Source extract:
::::
Free Speech Radio News lineup - Wednesday, December 26, 2001
INDIA MOVES MISSILES TO THE BORDER (2:46)
Nuclear powers India and Pakistan are raising the stakes in their war of words. Shots were sent across the shared border yesterday. Now both sides are massing troops. India says it has pointed its guided missiles toward Pakistan, and Pakistan has also reportedly moved its medium range missiles closer to the border. Meanwhile, peace groups in both countries have called for an immediate end to war-mongering and concrete steps to defuse tension. Sputnik Kilambi reports from New Delhi, India.
BUSH HIDES DOCUMENTS (3:37)
President George W. Bush is refusing to release tens of thousands of pages of Reagan-era documents that were supposed to be released under the Presidential Records Act, a landmark law passed after the Watergate scandal to make sure U.S. presidents remained accountable. Many believe the documents may contain information that will implicate former Reagan administration officials, who are now in the current Bush administration, in the Iran-Contra affair and other potentially embarrassing incidents. But most believe the President is really trying to preserve his father's legacy under the guise of national security. Gareth Schweitzer reports from Washington.
::::
Data:

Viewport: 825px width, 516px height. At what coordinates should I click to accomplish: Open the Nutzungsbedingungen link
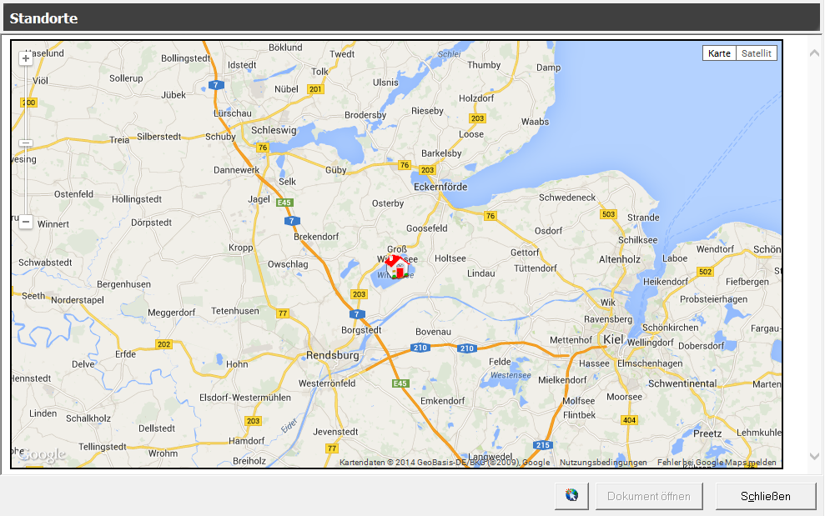[603, 463]
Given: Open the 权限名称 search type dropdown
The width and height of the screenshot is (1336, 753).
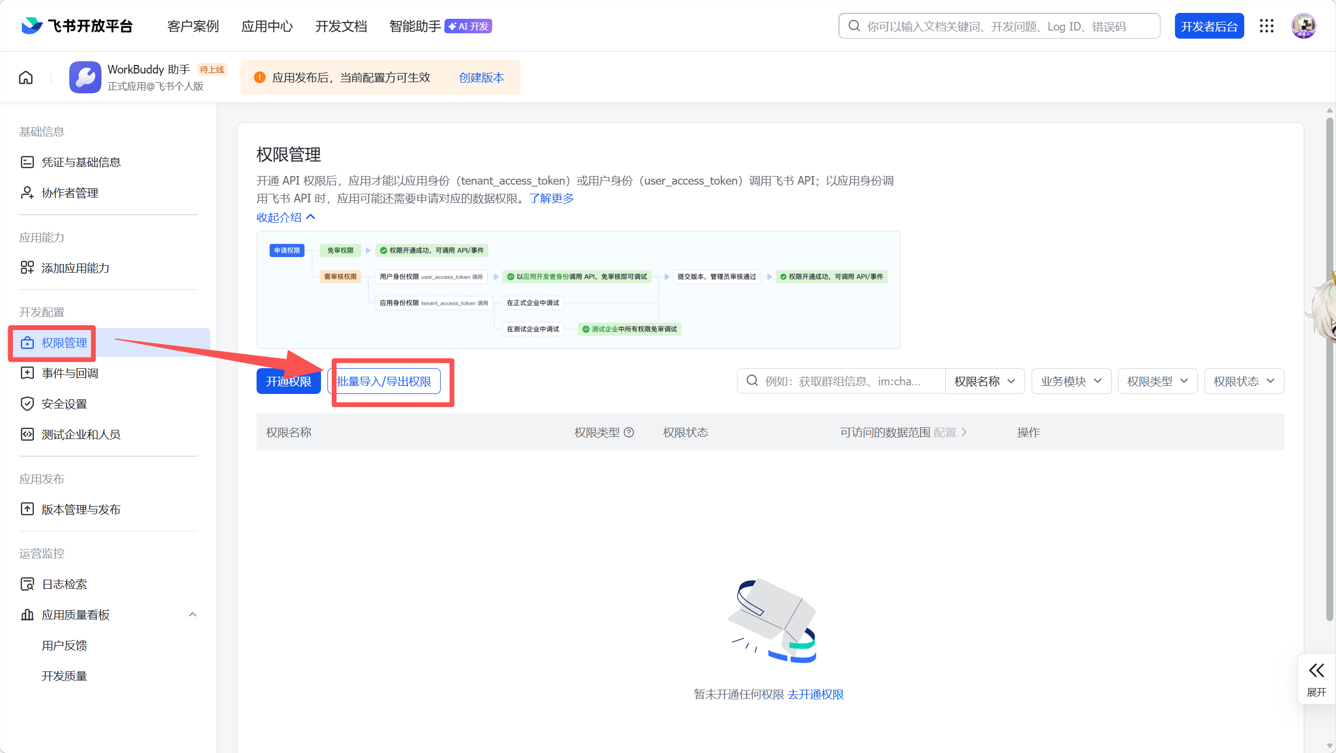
::::
Work instructions:
1) Answer these from the Free Speech Radio News lineup:
(a) What does India say it has pointed toward Pakistan?
(b) Under what law were the Reagan-era documents supposed to be released?
(c) From which city does Gareth Schweitzer report?
2) Copy the Free Speech Radio News lineup word for word, everything from "Free Speech Radio" down to "HIDES DOCUMENTS (3:37)".
3) Could you resume the Free Speech Radio News lineup after its last sentence and continue it?

Solved tasks:
1)
(a) Its guided missiles.
(b) The Presidential Records Act.
(c) Washington.

2)
Free Speech Radio News lineup - Wednesday, December 26, 2001
INDIA MOVES MISSILES TO THE BORDER (2:46)
Nuclear powers India and Pakistan are raising the stakes in their war of words. Shots were sent across the shared border yesterday. Now both sides are massing troops. India says it has pointed its guided missiles toward Pakistan, and Pakistan has also reportedly moved its medium range missiles closer to the border. Meanwhile, peace groups in both countries have called for an immediate end to war-mongering and concrete steps to defuse tension. Sputnik Kilambi reports from New Delhi, India.
BUSH HIDES DOCUMENTS (3:37)

3)
GENERAL STRIKE FOR SOUTH AFRICA (4:01)
South Africa's largest worker organization, the Congress of South African Trade Unions, or COSATU, is determined not to back down in its campaign against the governing African National Congress' plans to privatize state assets. Last month's executive committee meeting of the federation discussed ways the battle might be taken forward into 2002. A general strike is a possibility for next year -- if all other options fail. Na'eem Jeenah has this report from Johannesburg.
WAR AND CHILDREN (6:52)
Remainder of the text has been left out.